=== Exercice A ===
Dans l'extrait du document ci-dessous, recopiez tout ce qui va de "De jeunes vieillards" jusqu'à "de la société.".
=== Exercice B ===
Traduisez en anglais cette phrase de l'extrait du document ci-dessous : « À en croire les medias, Macron serait le plus jeune président de la Ve République, et son Premier ministre nommé en janvier dernier le plus jeune Premier ministre de la Ve République. »

=== Extrait du document ===
****************************************

Unité contre la criminalisation de la jeunesse ! En défense des droits démocratiques !
À en croire les medias, Macron serait le plus jeune président de la Ve République, et son Premier ministre nommé en janvier dernier le plus jeune Premier ministre de la Ve République.
De jeunes vieillards politiques.
Des vieillards qui rabâchent les vieux discours de la bourgeoisie et s’appliquent à mettre en œuvre une archaïque politique contre les acquis sociaux, contre l’École publique et la Santé, contre les droits démocratiques, contre la jeunesse désignée à la vindicte publique comme l’ennemie de la société.
Tu as peur de la jeunesse ? Tu réprimes !
Manifestement, ce très vieux – jeune Premier ministre redoute la jeunesse et veut faire des jeunes les boucs émissaires des difficultés économiques et sociales qui prennent à la gorge les salariés et les retraités, les chômeurs et la plus grande part de la jeunesse.
Emblématique de cette politique visant à criminaliser la jeunesse, la formule choc assénée – dans un tutoiement méprisant – par Gabriel Attal le 30 janvier dernier, lors de son discours de politique générale. Il avait annoncé un « principe simple » : « Tu casses, tu répares ; tu salis, tu nettoies ; tu défies l’autorité, tu apprends à la respecter », avait-il scandé, en visant « Ces jeunes, très jeunes parfois, qui semblaient avoir déjà coupé les ponts avec notre société », faisant référence aux « émeutes » urbaines du début de l’été 2023.
Très content de cette formule, Attal n’a cessé depuis de la répéter. Pourtant, il n’en est pas l’inventeur. Martelée par deux députés pro-macronistes (Bournazel et Houbron) à l’occasion des élections municipales de 2020, elle avait vertébré un texte de loi votée le 26 novembre 2020, développant le recours aux travaux d’intérêt général (TIG) et obligeant les auteurs de dégradations à les réparer.
Mais, regrette Attal, « on ne peut pas aujourd’hui prononcer de peine de travail d’intérêt général » pour les moins de 16 ans. Qu’à cela ne tienne, on inventera pour eux le travail d’intérêt éducatif (TIE). « Cela fera partie d’une revue de l’échelle des sanctions dans nos établissements scolaires », a-t-il précisé, et ce « dès le plus jeune âge », confondant allègrement ministère de la Justice et Éducation nationale. (Les TIG actuels sont des sanctions pénales prononcées par un juge).

****************************************

=== Matériel rassemblé ===
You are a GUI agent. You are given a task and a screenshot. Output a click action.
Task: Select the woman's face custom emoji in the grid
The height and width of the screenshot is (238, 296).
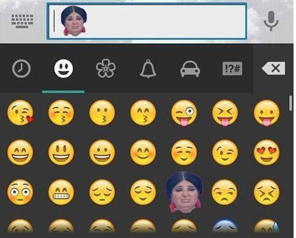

****************************************

=== Réponse A ===
De jeunes vieillards politiques.
Des vieillards qui rabâchent les vieux discours de la bourgeoisie et s’appliquent à mettre en œuvre une archaïque politique contre les acquis sociaux, contre l’École publique et la Santé, contre les droits démocratiques, contre la jeunesse désignée à la vindicte publique comme l’ennemie de la société.

=== Réponse B ===
According to the media, Macron is supposedly the youngest president of the Fifth Republic, and his Prime Minister, appointed last January, the youngest Prime Minister of the Fifth Republic.